Le genre masculin…
«
Le genre masculin étant le plus noble doit prédominer toutes les fois que le masculin et le féminin se trouvent ensemble.
»
Cette citation ne présente ni problème d’attribution (elle est bien de Claude Favre de Vaugelas) ni problème de déformation. Alors quoi ? Telle qu’elle est présentée, elle semble légitimer le fait que le masculin l’emporte et doit l’emporter sur le féminin. Si on la remet dans son contexte, c’est pourtant loin d’être le cas !
Dans la phrase Ce peuple a le cœur et la bouche ouverte à vos louanges, Vaugelas se demande s’il faut dire ouverte ou ouverts. Voici sa réponse détaillée :
Il faudroit dire, ouverts, selon la Grammaire Latine, qui en use ainsi1, pour une raison qui semble estre commune à toutes les langues, que le genre masculin estant le plus noble, doit predominer toutes les fois que le masculin & le feminin se trouvent ensemble ; mais l’oreille a de la peine à s’y accommoder, parce qu’elle n’a point accoustumé de l’ouir dire de cette façon, & rien ne plaist à l’oreille, pour ce qui est de la phrase & de la diction, que ce qu’elle a accoustumé d’oüir. Je voudrois donc dire, ouverte, qui est beaucoup plus doux, tant à cause que cét adjectif se trouve joint au mesme genre avec le substantif qui le touche, que parce qu’ordinairement on parle ainsi, qui est la raison decisive, & que par consequent l’oreille y est toute accoustumée. […] Mais qu’on ne s’en fie point à moy, & que chacun se donne la peine de l’observer en son particulier.

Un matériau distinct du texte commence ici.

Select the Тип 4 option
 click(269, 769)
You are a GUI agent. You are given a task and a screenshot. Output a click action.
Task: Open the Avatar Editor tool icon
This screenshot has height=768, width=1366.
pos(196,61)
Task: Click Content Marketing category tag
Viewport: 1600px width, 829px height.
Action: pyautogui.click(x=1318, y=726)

Claude Favre de Vaugelas, Remarques sur la langue françoise…, p. 83-84.
Pour le grammairien du xviie siècle, les femmes doivent même être prescriptrices en matière de langue. En conclusion, citons l’historien de l’enseignement André Chervel :
La règle « le masculin l’emporte sur le féminin » est l’une des plus célèbres de la grammaire française. Elle a surtout cette particularité d’être absente de la plupart des ouvrages de grammaire française, depuis les manuels scolaires jusqu’aux traités les plus savants ; de ceux qui figurent au catalogue de la Bibliothèque nationale, c’est-à-dire de l’immense majorité d’entre eux.

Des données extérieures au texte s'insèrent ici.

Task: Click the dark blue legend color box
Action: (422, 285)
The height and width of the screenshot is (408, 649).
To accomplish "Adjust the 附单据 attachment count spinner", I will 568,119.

André Chervel, « La place du masculin dans la langue française : pourquoi le masculin l’emporte sur le féminin », dans Le Féminin et le masculin dans la langue, p. 79.
Notes
1. En réalité, la grammaire latine accorde de préférence l’adjectif épithète avec le nom le plus proche.
Sources
- Chervel (André), « La place du masculin dans la langue française : pourquoi le masculin l’emporte sur le féminin », dans Le Féminin et le masculin dans la langue : l’écriture inclusive en questions [PDF], sous la dir. de Danièle Manesse et Gilles Siouffi, Paris, ESF sciences humaines, cop. 2019, p. 79-94.
- Grinshpun (Yana), « La “masculinisation” du français a-t-elle eu lieu ? », Observables, juin 2021, no 1, p. 103-138.

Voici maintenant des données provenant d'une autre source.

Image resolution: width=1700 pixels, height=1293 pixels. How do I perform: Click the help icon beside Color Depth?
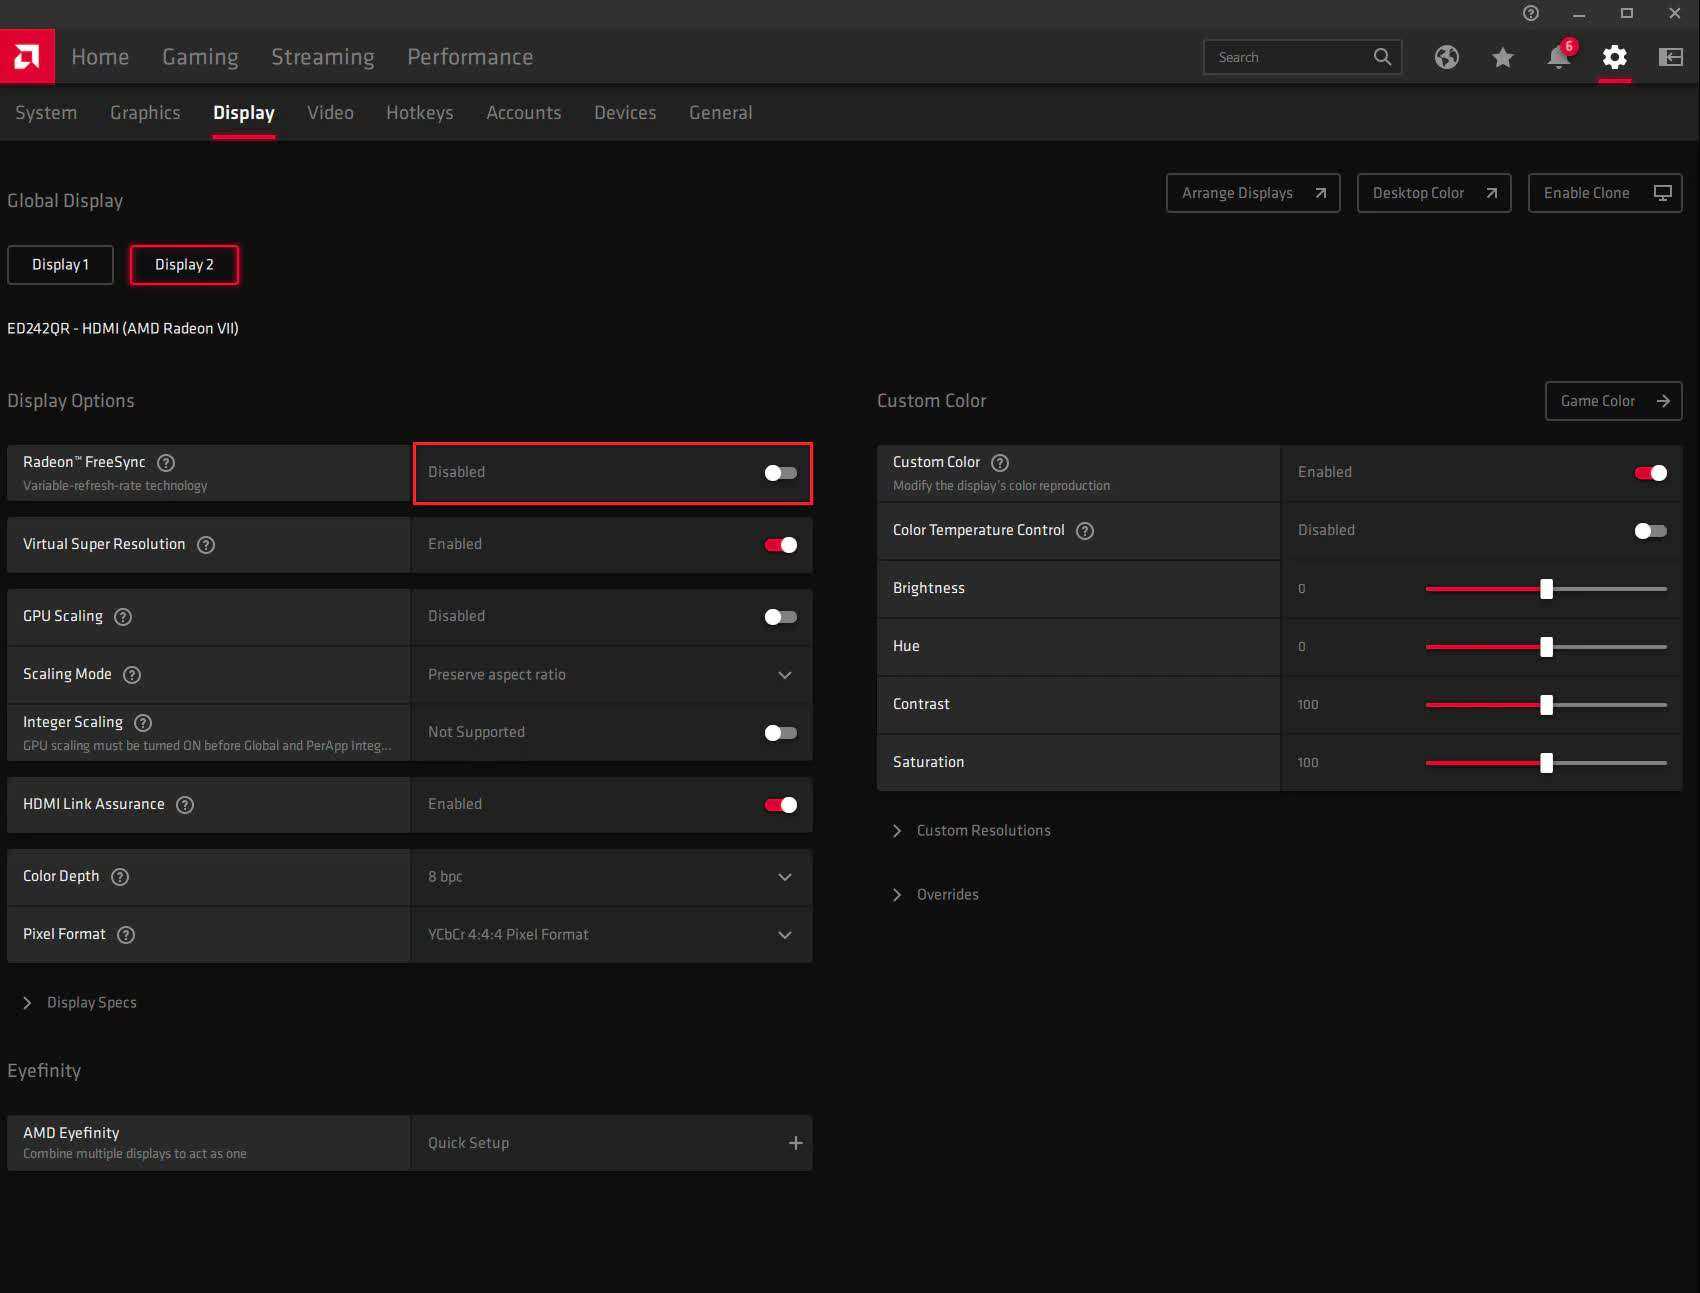120,877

- Grinshpun (Yana) et Szlamowicz (Jean), « La masculinisation de la langue française est une thèse farfelue », propos recueillis par Thomas Mahler, L’Express, 1er juillet 2021, p. 62-63.
- Vaugelas (Claude Favre de), Remarques sur la langue françoise utiles à ceux qui veulent bien parler et bien escrire, Paris, Augustin Courbé, 1647.
- Vaugelas (Claude Favre de), Remarques sur la langue françoise, éd. Zygmunt Marzys, Genève, Droz, 2009.